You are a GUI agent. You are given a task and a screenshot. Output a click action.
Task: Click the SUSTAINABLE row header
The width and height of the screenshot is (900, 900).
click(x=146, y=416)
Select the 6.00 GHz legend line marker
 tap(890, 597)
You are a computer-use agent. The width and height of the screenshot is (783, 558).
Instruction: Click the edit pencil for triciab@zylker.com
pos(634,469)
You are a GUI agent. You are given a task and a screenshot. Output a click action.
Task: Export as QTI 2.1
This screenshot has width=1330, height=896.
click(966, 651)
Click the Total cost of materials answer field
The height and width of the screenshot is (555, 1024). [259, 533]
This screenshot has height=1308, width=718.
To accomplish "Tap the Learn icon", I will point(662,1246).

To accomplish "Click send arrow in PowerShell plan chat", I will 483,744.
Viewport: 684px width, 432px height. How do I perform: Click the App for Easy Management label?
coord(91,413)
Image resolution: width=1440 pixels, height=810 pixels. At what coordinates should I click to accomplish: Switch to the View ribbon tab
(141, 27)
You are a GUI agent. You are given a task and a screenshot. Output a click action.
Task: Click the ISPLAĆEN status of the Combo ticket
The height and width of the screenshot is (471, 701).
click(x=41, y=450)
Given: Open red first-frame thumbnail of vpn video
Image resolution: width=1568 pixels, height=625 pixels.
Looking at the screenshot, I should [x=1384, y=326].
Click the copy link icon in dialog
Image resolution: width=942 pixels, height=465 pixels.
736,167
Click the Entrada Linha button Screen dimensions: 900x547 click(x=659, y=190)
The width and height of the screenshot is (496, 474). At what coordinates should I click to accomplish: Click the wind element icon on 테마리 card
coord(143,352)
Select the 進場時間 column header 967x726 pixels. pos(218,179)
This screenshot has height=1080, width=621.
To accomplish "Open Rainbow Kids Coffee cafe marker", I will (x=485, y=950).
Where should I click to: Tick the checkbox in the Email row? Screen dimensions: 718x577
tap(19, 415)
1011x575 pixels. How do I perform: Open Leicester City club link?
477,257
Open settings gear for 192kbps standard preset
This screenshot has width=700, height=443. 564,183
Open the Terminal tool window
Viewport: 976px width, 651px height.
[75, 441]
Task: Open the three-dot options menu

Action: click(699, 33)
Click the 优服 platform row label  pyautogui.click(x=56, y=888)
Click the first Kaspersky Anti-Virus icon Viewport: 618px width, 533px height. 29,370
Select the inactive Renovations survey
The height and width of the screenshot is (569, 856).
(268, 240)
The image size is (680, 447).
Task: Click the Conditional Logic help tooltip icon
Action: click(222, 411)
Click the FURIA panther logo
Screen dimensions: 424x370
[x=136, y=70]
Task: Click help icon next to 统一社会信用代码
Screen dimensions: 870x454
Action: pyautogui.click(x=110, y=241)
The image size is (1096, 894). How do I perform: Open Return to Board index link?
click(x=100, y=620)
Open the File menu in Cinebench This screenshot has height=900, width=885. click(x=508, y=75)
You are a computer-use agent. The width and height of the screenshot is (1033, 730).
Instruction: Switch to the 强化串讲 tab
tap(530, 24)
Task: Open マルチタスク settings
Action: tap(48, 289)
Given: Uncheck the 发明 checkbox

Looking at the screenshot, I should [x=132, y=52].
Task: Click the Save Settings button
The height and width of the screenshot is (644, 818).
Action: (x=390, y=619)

┄┄┄┄┄┄┄┄┄┄

* Exercise instructions
From the records above, please extract every line and repeat it exactly.

* Exercise answer
You are a GUI agent. You are given a task and a screenshot. Output a click action.
Task: Click the SUSTAINABLE row header
The width and height of the screenshot is (900, 900).
click(x=146, y=416)
Select the 6.00 GHz legend line marker
 tap(890, 597)
You are a computer-use agent. The width and height of the screenshot is (783, 558).
Instruction: Click the edit pencil for triciab@zylker.com
pos(634,469)
You are a GUI agent. You are given a task and a screenshot. Output a click action.
Task: Export as QTI 2.1
This screenshot has width=1330, height=896.
click(966, 651)
Click the Total cost of materials answer field
The height and width of the screenshot is (555, 1024). [259, 533]
This screenshot has height=1308, width=718.
To accomplish "Tap the Learn icon", I will point(662,1246).

To accomplish "Click send arrow in PowerShell plan chat", I will 483,744.
Viewport: 684px width, 432px height. How do I perform: Click the App for Easy Management label?
coord(91,413)
Image resolution: width=1440 pixels, height=810 pixels. At what coordinates should I click to accomplish: Switch to the View ribbon tab
(141, 27)
You are a GUI agent. You are given a task and a screenshot. Output a click action.
Task: Click the ISPLAĆEN status of the Combo ticket
The height and width of the screenshot is (471, 701).
click(x=41, y=450)
Given: Open red first-frame thumbnail of vpn video
Image resolution: width=1568 pixels, height=625 pixels.
Looking at the screenshot, I should [x=1384, y=326].
Click the copy link icon in dialog
Image resolution: width=942 pixels, height=465 pixels.
736,167
Click the Entrada Linha button Screen dimensions: 900x547 click(x=659, y=190)
The width and height of the screenshot is (496, 474). At what coordinates should I click to accomplish: Click the wind element icon on 테마리 card
coord(143,352)
Select the 進場時間 column header 967x726 pixels. pos(218,179)
This screenshot has height=1080, width=621.
To accomplish "Open Rainbow Kids Coffee cafe marker", I will (x=485, y=950).
Where should I click to: Tick the checkbox in the Email row? Screen dimensions: 718x577
tap(19, 415)
1011x575 pixels. How do I perform: Open Leicester City club link?
477,257
Open settings gear for 192kbps standard preset
This screenshot has width=700, height=443. 564,183
Open the Terminal tool window
Viewport: 976px width, 651px height.
[75, 441]
Task: Open the three-dot options menu

Action: click(699, 33)
Click the 优服 platform row label  pyautogui.click(x=56, y=888)
Click the first Kaspersky Anti-Virus icon Viewport: 618px width, 533px height. 29,370
Select the inactive Renovations survey
The height and width of the screenshot is (569, 856).
(268, 240)
The image size is (680, 447).
Task: Click the Conditional Logic help tooltip icon
Action: click(222, 411)
Click the FURIA panther logo
Screen dimensions: 424x370
[x=136, y=70]
Task: Click help icon next to 统一社会信用代码
Screen dimensions: 870x454
Action: pyautogui.click(x=110, y=241)
The image size is (1096, 894). How do I perform: Open Return to Board index link?
click(x=100, y=620)
Open the File menu in Cinebench This screenshot has height=900, width=885. click(x=508, y=75)
You are a computer-use agent. The width and height of the screenshot is (1033, 730).
Instruction: Switch to the 强化串讲 tab
tap(530, 24)
Task: Open マルチタスク settings
Action: tap(48, 289)
Given: Uncheck the 发明 checkbox

Looking at the screenshot, I should [x=132, y=52].
Task: Click the Save Settings button
The height and width of the screenshot is (644, 818).
Action: (x=390, y=619)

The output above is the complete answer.